Mit der gleichen Empfindsamkeit, der gleichen intensiv geschulten Gabe genauer Beobachtung, die es ihm ermöglichen, solche subtilen Lebenszusammenhänge, solche Gewebe aus Gefühlen, Erwartungen, Wünschen nachzubilden, weiß Paustowskij (der dem bedeutendsten russischen Landschaftsmaler Isaak Lewitan einen biografischen Roman gewidmet hat) auch Natur und Landschaft in Sprache zu verwandeln, insbesondere die des moskaunahen Waldgebietes Meschtschora und der Schwarzmeerküste. Oft setzen seine Erzählungen mit einer präzisen „Wettermeldung” ein. Wolkenbildungen werden geschildert, Sonnenuntergänge, Regentage und die anderen Farben, die sie hervorrufen. Wie kaum ein anderer Autor achtet Paustowskij auf Gerüche und Geräusche. All das hat ihm die Bewunderung auch solcher Kollegen und Literaturkenner eingetragen, die vom Exil aus die „Sowjet-Literatur” äußerst kritisch beobachteten. In seiner sinnlichen und sinnfälligen Prosa fanden sie etwas von jenem Russland gerettet und aufbewahrt, das in der Stalin-Zeit unwiederbringlich zerstört zu werden drohte.

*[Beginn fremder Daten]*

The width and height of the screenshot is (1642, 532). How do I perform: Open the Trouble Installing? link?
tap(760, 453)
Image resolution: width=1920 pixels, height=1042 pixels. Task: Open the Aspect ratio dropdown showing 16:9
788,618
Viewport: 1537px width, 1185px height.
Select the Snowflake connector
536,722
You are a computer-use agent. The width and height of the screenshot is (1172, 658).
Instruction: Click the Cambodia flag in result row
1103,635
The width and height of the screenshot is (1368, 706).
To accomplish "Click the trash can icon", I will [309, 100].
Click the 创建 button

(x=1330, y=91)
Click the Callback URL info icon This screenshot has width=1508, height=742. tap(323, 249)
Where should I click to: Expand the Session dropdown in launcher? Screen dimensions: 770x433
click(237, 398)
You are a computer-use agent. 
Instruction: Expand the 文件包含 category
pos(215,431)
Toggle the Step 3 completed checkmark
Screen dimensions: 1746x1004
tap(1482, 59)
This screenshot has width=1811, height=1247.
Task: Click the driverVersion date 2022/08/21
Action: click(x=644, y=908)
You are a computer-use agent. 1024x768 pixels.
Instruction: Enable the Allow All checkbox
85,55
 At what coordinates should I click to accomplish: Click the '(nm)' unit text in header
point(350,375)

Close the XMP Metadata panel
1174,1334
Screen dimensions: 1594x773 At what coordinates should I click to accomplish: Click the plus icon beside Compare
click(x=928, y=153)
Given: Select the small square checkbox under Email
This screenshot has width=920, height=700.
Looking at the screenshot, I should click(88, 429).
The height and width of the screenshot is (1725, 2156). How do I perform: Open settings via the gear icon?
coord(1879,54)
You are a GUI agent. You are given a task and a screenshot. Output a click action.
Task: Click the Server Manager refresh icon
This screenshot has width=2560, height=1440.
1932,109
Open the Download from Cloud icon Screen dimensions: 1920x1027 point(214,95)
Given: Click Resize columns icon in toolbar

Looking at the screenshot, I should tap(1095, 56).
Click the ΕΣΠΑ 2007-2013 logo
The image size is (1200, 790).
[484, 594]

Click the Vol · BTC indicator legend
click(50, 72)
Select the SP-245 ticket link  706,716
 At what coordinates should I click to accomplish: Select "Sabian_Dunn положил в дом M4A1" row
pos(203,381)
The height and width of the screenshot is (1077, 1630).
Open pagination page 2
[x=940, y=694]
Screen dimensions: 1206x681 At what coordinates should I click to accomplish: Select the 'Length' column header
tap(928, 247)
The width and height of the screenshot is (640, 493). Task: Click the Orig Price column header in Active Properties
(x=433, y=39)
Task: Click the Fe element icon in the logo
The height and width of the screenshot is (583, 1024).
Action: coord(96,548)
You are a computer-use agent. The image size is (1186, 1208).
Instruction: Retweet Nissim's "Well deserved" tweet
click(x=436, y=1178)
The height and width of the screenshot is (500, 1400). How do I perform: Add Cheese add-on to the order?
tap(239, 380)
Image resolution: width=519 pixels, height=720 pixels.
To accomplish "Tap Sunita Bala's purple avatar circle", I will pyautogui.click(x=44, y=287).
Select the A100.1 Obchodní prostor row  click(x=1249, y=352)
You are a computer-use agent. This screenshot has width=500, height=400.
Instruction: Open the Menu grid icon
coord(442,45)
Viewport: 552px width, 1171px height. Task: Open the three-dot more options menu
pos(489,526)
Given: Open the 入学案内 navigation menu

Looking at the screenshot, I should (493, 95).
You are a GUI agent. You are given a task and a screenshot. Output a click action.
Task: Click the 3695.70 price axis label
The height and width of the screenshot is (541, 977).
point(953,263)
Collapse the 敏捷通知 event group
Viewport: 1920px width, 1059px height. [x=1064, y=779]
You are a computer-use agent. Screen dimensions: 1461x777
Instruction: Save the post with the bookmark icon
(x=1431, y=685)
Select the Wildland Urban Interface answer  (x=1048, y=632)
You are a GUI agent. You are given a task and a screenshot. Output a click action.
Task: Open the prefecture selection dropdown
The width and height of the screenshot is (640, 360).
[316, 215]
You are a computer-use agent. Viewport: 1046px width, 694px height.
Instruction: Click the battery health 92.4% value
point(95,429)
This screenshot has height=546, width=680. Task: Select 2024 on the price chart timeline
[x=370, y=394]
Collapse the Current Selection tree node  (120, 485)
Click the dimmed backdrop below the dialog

Paustowskijs Hauptwerk heißt „Powestj o shisni” – „Erzählung vom Leben”. Es ist ein sechsteiliger, 1946 begonnener und von 1955 bis 1963 weitergeführter autobiografischer Romanzyklus, der zahlreiche nahezu selbstständige Episoden-Erzählungen enthält. Einige davon findet man unter den zwölf „Erzählungen vom Leben”, die Wolfgang Kasack 1978 für den so betitelten Band der Bibliothek Suhrkamp ausgewählt und übersetzt hatte. Nicht einmal die erste Auflage war damals „vom Markt aufgesogen” worden. Der offenbar beträchtliche Rest ist jetzt aufgebunden worden – ohne dass der Herausgeber sein würdigendes Nachwort hätte „aktualisieren” müssen.
Es lohnt sich, Paustowskijs Prosa, von der sich der Autor wünschte, sie möge in den Herzen ihrer Leser „widerhallen”, zu entdecken. Verglichen mit dem „modernen, häufig ethischen” Erzählen der Zeit nach Stalin sei sie „eher zeitlos”, sagt Kasack. Sie enthält etwas, wovon sich auch unsere Zeit los gemacht hat. Beredte Stille. Wer sie lesend wiederfindet, weiß plötzlich, wie sehr er sie vermisst hatte.
WOLFGANG WERTH
KONSTANTIN PAUSTOWSKIJ: Erzählungen vom Leben. Auswahl, Übersetzung und Nachwort von Wolfgang Kasack. Bibliothek Suhrkamp 563, Frankfurt 1999. 186 Seiten, 24,80 Mark.